O-Glycane. In O-Glycanen ist das C1 eines Zuckerrests glycosidisch mit der Hydroxylgruppe der Seitenkette von Serin, Threonin, Hydroxylysin oder Hydroxyprolin verknüpft. In Pflanzenglycanen ist Arabinose, glycosidisch verknüpft mit Hydroxyprolin, weit verbreitet. In anderen Organismen wurde diese Struktur jedoch nicht gefunden. D-Galactose, β-glycosidisch mit Hydroxylysin verknüpft, kommt nur in tierischem Kollagen vor. Das Kollagen enthält auch 2-O-α-D-Glucopyranosyl-D-Galactose, verbunden mit Hydroxylysin. Im Pflanzenglycan Extensin und im Kollagen der Würmer Lumbricus und Nereis findet man Galactose, die mit Serin glycosidisch verknüpft ist. In den G. von Hefen und Pilzen sind die Kohlenhydratketten durch eine glycosidische Bindung zwischen Mannose und Serin oder Threonin gebunden.

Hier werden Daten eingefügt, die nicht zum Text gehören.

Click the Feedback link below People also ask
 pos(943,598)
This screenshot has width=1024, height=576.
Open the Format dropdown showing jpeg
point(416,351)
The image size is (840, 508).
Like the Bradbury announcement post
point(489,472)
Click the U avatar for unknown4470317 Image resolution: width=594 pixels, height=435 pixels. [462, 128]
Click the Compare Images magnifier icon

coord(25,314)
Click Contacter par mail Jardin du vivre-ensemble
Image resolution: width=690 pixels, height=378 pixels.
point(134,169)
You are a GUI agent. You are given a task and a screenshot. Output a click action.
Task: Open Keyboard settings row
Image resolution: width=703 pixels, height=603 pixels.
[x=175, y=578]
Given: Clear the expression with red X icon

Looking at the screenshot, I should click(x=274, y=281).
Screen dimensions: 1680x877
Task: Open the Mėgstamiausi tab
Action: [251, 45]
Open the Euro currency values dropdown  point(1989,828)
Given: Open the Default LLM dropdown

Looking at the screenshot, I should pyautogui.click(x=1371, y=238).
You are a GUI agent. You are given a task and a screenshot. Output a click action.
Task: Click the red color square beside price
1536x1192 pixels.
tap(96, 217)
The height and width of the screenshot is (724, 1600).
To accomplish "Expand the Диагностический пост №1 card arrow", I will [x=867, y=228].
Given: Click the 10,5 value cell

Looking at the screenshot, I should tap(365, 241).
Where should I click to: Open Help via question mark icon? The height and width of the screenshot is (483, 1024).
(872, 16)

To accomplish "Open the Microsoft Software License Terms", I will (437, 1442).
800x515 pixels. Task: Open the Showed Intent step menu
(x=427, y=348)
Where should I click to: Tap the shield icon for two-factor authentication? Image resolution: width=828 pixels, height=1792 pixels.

Diese Bindungsart leistet auch einen kleinen Beitrag zur Glycoproteinstruktur von Säugetieren.
Abb. 1. Glycoproteine. Verknüpfung von N-Acetylglucosamin und einem L-Asparaginrest, repräsentativ für die Bindungsstelle von N-Glycanen in Glycoproteinen.
Abb. 3. Glycoproteine. Biosynthese der Vorstufe der asparagingebundenen N-Glycane. Asn = Asparaginrest im Polypeptid; M = Mannosylrest; G = Glucosylrest; Dol-P = Dolicholphosphat; GlcNAc = N-Acetylglucosaminylrest.
Abb. 2. Glycoproteine. Prozessierung des asparagingebundenen Vorstufenkohlenhydrats. Durch die Entfernung von drei Glucoseresten entsteht die mannosereiche Struktur (Man)9. Bei der anschließenden Entfernung von Mannoseresten werden mannosereiche Strukturen (Man)8 bis (Man)4 gebildet.
Abb. 4. Glycoproteine. Numerierungssystem für die Antennen und die GlcNAc-Transferasen.